Feinstaub-Werte haben sich verbessert

Gut vorangekommen ist NRW dem Umweltminister zufolge beim Feinstaub. Die Schadstoff-Belastung habe vor fünf Jahren noch an 21 Stellen über dem EU-Grenzwert gelegen, 2014 und 2015 aber seien die Werte erstmalig in ganz NRW eingehalten worden. Anders sieht es bei Stickstoffdioxid aus, der nach wie vor Luftschadstoff Nummer eins in NRW sei. An fast der Hälfte der Messstellen sei der EU-Grenzwert teilweise deutlich überschritten worden. Das Ergebnis verknüpfte Remmel mit der politischen Forderung, die Autohersteller in die Pflicht zu nehmen: "Umweltfreundliche Antriebe wurden jahrelang vernachlässigt." Insbesondere die Hersteller von Diesel-Autos, die als wichtige Verursacher von Stickstoffdioxid gelten, müssten in Haftung genommen werden.
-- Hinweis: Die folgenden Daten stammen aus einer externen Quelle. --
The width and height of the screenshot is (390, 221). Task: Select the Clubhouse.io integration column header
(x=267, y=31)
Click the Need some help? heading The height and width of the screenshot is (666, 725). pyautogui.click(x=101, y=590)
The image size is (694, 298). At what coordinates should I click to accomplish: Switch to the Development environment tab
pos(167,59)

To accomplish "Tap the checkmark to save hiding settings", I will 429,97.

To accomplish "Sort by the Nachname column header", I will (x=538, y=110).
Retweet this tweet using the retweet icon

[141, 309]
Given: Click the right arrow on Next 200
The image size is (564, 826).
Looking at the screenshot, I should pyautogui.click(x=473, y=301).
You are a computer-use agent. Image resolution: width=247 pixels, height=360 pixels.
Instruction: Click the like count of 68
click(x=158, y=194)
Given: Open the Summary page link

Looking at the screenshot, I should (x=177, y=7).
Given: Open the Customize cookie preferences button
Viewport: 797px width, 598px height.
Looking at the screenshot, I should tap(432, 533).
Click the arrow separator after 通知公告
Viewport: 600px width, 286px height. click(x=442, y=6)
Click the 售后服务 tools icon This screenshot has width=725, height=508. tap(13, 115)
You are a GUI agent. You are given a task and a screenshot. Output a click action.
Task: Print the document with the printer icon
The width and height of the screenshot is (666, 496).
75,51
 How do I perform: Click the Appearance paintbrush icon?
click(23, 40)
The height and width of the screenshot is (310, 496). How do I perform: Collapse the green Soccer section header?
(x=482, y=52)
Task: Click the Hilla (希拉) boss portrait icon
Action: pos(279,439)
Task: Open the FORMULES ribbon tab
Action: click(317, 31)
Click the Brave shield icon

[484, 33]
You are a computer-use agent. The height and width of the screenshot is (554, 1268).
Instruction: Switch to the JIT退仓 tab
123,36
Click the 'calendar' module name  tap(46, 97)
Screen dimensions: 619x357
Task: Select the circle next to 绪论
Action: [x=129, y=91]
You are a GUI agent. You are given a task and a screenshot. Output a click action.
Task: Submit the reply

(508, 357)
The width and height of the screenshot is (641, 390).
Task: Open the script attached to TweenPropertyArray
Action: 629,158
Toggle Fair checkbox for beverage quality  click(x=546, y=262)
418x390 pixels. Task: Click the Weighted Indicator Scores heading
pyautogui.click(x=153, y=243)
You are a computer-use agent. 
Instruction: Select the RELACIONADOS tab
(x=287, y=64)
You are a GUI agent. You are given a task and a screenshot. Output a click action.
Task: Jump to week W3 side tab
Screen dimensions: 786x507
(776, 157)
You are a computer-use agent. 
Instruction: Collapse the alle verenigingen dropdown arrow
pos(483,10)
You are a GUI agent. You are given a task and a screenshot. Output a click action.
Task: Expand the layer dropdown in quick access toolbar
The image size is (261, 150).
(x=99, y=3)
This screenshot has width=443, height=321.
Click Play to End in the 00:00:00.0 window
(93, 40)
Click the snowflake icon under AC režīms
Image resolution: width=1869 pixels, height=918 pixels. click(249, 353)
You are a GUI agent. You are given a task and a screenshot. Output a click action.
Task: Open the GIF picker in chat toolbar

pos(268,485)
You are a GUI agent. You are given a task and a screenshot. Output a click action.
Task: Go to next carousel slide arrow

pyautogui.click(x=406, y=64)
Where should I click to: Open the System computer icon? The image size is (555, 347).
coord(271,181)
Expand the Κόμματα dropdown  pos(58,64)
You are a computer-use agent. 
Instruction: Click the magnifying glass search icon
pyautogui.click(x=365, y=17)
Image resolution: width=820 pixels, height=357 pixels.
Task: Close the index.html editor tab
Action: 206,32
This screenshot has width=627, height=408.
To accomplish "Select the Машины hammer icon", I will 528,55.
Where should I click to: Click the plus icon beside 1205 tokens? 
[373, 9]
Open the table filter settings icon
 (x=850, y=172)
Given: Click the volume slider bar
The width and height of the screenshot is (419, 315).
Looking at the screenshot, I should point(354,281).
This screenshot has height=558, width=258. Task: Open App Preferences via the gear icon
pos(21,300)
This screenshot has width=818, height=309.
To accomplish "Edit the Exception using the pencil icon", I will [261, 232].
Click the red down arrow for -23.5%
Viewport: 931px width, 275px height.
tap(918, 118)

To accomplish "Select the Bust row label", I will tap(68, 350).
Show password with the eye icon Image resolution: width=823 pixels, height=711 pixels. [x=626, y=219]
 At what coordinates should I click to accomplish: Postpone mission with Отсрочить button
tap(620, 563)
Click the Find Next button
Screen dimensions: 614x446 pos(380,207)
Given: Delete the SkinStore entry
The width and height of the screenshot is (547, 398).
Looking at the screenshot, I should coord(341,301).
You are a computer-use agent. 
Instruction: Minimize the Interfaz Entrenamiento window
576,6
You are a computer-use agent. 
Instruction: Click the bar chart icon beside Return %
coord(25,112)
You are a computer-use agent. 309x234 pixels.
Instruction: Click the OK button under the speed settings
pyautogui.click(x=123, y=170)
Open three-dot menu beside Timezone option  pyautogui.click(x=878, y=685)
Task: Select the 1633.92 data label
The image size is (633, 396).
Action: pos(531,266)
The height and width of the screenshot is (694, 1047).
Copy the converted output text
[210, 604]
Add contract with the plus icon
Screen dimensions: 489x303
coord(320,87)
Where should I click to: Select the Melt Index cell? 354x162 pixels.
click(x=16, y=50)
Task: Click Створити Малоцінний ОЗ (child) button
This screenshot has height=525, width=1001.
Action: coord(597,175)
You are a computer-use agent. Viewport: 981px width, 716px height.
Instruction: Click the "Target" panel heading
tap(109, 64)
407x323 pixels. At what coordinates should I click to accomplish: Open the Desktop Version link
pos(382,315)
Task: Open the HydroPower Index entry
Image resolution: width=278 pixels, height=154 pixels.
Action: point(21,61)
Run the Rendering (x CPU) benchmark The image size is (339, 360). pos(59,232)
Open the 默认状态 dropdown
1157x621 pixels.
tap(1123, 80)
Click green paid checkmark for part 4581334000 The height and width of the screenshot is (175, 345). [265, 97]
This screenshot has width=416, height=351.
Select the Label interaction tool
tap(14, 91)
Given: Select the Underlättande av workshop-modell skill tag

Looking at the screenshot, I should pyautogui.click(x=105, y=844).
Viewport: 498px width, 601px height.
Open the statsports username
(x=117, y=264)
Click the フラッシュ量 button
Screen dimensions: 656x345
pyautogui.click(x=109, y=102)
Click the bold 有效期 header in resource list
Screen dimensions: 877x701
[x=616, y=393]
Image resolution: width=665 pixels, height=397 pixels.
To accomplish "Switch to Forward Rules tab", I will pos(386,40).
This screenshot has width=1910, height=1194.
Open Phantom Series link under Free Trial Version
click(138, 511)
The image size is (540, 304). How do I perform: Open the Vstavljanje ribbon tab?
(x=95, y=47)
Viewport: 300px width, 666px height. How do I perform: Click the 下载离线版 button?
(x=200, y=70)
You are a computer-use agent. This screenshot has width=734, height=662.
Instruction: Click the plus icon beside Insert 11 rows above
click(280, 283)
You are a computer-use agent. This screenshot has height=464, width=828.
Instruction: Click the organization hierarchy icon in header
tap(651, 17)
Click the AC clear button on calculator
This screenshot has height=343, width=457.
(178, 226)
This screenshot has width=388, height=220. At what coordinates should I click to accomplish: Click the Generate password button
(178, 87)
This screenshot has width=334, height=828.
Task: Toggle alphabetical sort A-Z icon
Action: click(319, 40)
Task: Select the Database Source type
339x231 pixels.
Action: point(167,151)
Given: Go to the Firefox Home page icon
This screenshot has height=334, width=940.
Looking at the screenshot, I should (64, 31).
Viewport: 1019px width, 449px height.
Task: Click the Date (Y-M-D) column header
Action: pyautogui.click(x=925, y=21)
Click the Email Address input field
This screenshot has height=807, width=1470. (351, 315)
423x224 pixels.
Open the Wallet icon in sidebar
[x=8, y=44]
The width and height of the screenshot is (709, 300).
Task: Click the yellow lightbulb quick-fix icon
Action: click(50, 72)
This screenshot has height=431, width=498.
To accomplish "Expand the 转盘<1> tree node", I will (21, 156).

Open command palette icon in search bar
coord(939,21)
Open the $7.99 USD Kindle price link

Besorgniserregend ist die Lage auch bei Schadstoffen, die in NRW wegen der langen Industrie-Historie seit Jahrzehnten die Umwelt belasten. Hierzu zählen Polychlorierte Biphenyle (PCB), die Krebs auslösen können, oder das ebenfalls hochgiftige Quecksilber. So emittierte NRW wegen der vielen Kohlekraftwerke noch 2012 rund drei Tonnen Quecksilber. "Der Grenzwert ist überall überschritten", so der Minister. Die Belastung sei auch beinahe überall nachzuweisen, selbst in Fischen.

Dabei gäbe es dem Umweltminister zufolge Möglichkeiten, den Ausstoß um bis zu 80 Prozent zu senken, wenn nur die Gesetze verschärft würden: "Die rechtlichen Rahmenbedingungen entsprechen nicht den Standards", sagte Remmel. In den USA beispielsweise sei der Quecksilberausstoß seit Jahren stark rückläufig. Quecksilber baue sich auch nur sehr langsam in der Natur ab.

Ähnlich wie Radioaktivität. "30 Jahre nach Tschernobyl sind noch Spuren von radioaktivem Cäsium in der Umwelt nachzuweisen", sagte Remmel. Sogar Strontium-90 sei noch messbar. Und das geht auf Kernwaffentests in den 50er und 60er Jahren zurück.